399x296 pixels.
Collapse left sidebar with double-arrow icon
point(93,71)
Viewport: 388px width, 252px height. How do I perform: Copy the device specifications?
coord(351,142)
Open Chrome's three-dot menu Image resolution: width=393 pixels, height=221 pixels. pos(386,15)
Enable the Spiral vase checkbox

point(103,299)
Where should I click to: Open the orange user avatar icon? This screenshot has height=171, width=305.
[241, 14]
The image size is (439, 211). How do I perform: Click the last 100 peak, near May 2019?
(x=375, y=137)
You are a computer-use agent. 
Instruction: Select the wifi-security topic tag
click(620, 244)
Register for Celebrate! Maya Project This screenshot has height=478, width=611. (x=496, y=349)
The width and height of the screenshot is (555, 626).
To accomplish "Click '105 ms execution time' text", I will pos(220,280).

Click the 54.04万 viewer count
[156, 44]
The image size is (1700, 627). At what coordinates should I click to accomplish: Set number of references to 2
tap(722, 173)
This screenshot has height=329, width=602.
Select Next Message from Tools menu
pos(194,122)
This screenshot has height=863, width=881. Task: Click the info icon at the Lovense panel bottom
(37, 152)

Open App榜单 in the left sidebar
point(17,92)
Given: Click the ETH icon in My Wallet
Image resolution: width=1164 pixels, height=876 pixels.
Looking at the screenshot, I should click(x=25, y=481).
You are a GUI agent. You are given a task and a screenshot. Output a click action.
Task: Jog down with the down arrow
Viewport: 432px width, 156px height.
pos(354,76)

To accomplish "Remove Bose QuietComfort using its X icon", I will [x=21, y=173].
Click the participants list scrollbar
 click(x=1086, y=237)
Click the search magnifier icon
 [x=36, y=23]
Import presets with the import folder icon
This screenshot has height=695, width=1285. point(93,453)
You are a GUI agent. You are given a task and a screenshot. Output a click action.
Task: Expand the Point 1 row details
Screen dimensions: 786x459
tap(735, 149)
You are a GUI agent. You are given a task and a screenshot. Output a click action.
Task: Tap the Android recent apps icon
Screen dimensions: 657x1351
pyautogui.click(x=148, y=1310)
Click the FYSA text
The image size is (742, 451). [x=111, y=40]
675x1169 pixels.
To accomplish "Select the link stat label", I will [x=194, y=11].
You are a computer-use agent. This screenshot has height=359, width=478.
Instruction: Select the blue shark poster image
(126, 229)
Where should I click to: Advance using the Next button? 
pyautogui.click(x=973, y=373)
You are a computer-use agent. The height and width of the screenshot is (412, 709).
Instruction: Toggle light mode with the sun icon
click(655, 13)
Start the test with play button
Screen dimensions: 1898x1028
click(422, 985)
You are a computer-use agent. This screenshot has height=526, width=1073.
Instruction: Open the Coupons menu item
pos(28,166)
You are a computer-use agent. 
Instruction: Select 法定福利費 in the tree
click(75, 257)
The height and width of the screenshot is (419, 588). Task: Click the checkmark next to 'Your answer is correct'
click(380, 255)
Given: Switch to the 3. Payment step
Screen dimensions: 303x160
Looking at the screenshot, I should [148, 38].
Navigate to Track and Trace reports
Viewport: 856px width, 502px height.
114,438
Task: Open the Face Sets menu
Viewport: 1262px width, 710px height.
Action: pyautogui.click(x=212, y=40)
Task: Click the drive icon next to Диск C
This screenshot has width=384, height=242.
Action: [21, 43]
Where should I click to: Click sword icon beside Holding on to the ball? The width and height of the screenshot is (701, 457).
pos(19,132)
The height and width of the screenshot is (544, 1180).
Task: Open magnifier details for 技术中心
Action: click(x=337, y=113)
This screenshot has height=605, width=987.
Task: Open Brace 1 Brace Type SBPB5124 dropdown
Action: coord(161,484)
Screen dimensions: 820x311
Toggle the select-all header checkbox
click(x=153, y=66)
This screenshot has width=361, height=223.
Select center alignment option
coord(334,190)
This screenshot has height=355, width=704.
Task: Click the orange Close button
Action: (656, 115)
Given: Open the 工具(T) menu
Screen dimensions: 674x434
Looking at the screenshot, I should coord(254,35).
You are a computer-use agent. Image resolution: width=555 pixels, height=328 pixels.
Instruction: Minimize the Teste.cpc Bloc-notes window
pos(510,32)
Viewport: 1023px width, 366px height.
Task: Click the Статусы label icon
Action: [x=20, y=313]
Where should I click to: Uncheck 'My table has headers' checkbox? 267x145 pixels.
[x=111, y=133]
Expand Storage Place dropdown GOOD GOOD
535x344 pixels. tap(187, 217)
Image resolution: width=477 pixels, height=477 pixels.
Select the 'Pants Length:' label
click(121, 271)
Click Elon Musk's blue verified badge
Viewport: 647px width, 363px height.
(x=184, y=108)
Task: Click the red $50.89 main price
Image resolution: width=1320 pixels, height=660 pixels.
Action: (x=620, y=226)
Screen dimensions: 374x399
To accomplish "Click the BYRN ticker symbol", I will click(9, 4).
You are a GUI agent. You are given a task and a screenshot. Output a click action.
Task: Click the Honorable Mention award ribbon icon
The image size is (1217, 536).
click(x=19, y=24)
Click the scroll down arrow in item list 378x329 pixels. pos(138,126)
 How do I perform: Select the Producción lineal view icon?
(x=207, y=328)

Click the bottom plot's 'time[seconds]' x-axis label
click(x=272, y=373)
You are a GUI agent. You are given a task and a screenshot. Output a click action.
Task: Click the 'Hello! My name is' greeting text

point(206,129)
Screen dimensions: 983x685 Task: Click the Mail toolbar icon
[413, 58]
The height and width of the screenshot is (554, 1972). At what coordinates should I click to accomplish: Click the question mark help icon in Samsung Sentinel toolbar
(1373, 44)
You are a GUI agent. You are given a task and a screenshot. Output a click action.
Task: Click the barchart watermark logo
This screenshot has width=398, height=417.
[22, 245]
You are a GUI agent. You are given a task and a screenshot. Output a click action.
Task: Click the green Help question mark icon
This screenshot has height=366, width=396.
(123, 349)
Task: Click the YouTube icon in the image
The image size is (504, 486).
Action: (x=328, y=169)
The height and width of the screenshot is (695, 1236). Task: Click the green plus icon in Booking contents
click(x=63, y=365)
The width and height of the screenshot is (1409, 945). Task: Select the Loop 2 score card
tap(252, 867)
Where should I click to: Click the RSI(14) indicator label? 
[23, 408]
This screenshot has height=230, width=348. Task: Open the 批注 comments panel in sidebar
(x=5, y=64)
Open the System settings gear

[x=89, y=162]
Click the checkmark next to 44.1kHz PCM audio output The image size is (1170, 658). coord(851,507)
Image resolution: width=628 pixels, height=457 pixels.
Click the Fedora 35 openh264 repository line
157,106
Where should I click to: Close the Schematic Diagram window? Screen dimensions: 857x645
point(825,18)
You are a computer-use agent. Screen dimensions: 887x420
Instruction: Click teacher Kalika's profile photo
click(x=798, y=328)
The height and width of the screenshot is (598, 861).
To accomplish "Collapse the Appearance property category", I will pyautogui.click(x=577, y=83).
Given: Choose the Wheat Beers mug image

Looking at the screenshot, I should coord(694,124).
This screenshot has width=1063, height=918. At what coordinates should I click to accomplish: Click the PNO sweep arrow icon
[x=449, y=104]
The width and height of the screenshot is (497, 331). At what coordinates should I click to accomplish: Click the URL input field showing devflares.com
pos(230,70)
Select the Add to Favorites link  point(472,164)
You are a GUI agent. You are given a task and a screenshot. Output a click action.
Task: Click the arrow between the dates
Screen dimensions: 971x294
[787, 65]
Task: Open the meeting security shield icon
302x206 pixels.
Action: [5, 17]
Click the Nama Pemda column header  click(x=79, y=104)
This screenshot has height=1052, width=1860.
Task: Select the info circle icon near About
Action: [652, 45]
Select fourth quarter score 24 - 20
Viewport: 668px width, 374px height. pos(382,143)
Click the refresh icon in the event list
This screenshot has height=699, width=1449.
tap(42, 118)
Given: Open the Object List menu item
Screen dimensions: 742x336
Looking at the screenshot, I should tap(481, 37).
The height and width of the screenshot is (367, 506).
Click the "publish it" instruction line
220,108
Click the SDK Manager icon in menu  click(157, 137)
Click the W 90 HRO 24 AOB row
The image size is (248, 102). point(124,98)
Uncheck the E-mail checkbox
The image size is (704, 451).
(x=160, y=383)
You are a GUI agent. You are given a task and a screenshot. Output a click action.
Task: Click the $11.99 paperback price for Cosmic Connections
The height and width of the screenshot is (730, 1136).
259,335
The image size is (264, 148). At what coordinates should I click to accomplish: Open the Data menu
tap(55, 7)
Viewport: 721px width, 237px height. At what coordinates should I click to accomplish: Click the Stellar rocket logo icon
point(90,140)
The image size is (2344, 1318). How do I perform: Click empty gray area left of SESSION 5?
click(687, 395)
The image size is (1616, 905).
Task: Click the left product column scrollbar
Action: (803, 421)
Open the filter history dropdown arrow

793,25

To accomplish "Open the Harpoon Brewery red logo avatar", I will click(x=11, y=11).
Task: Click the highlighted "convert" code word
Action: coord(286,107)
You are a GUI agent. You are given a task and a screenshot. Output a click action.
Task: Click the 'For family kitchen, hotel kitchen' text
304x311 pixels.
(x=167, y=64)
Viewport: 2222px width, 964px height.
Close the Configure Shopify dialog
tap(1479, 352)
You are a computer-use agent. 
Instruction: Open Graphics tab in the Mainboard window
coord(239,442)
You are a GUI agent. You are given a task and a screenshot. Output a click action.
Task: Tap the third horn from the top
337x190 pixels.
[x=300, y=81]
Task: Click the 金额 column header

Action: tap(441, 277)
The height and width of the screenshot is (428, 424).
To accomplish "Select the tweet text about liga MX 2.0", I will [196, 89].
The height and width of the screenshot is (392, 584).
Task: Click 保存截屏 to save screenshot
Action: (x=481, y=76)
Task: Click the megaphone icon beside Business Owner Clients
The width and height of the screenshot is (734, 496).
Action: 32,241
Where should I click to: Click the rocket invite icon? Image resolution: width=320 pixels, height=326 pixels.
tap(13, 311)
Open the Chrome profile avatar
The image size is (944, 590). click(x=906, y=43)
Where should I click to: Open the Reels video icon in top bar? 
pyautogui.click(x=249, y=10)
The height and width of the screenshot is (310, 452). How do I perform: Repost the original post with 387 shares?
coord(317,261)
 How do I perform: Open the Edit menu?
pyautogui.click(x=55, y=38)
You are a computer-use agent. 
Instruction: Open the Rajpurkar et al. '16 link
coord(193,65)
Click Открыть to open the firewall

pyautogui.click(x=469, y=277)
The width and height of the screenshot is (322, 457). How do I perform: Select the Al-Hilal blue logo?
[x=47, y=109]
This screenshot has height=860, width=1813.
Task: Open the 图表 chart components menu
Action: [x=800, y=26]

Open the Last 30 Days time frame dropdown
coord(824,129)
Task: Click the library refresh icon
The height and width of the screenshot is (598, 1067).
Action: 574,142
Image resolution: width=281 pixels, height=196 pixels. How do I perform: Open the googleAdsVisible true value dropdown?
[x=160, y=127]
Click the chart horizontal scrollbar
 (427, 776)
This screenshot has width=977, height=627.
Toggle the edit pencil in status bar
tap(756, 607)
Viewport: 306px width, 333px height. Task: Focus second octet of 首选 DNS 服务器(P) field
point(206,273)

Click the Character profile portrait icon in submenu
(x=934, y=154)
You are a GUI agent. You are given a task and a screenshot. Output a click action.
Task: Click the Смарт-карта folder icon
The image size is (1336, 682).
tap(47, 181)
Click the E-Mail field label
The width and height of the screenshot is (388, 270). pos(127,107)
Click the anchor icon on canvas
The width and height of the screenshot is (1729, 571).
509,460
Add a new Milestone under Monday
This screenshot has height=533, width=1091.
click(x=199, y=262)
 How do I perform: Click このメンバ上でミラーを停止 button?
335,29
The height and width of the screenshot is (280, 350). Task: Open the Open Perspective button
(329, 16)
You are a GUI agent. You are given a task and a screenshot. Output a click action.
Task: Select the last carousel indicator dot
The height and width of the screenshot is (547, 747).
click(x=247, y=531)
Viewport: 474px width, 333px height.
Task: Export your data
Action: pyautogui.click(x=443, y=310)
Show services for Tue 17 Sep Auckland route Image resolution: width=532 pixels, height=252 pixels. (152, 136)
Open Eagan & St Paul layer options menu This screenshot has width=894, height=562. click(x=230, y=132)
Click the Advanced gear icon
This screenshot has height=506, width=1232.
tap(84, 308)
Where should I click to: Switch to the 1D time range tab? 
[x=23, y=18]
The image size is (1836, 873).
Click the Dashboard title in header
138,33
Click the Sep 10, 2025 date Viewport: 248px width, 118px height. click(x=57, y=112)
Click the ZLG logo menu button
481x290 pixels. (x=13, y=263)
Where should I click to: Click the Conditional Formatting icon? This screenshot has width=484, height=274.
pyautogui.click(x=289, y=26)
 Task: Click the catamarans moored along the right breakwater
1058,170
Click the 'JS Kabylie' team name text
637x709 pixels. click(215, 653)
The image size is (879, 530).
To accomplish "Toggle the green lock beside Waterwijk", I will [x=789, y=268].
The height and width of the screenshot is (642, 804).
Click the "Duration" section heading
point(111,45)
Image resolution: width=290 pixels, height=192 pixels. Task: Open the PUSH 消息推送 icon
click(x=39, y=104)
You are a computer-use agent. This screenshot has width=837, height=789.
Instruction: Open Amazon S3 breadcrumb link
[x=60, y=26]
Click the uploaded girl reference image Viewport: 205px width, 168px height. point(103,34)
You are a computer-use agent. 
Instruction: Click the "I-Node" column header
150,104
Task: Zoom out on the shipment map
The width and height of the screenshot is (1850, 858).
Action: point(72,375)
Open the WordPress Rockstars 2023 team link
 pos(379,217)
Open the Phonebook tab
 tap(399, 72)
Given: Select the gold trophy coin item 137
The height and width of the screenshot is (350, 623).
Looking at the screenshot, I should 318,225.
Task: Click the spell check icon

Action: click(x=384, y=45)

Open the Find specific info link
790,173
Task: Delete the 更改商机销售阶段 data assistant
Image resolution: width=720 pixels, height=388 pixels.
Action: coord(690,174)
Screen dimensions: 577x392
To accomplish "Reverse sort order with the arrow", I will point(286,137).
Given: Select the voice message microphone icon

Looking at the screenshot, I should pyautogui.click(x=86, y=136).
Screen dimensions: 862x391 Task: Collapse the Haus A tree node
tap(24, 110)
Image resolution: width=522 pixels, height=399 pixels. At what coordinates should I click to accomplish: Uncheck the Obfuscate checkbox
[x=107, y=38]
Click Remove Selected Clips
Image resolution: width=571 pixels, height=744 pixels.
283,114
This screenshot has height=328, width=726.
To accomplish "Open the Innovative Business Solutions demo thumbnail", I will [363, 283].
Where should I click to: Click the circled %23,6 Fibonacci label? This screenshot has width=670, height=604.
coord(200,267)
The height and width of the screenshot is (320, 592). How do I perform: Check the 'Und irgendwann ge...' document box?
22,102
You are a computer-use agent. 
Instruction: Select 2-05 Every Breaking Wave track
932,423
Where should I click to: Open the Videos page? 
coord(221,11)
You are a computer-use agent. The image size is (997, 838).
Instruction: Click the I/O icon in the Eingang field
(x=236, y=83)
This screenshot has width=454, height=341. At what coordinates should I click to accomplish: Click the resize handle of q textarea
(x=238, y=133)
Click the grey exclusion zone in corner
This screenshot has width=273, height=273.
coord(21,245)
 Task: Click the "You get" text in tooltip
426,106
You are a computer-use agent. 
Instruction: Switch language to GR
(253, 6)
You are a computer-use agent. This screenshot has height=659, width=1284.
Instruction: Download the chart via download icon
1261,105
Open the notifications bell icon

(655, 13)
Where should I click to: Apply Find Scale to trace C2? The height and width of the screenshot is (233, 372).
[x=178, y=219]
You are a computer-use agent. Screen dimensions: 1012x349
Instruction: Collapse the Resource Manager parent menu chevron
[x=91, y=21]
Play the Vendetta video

Task item: The answer must be a single number: the count of lines in the listing that hold the string "price".

Result of the task: 2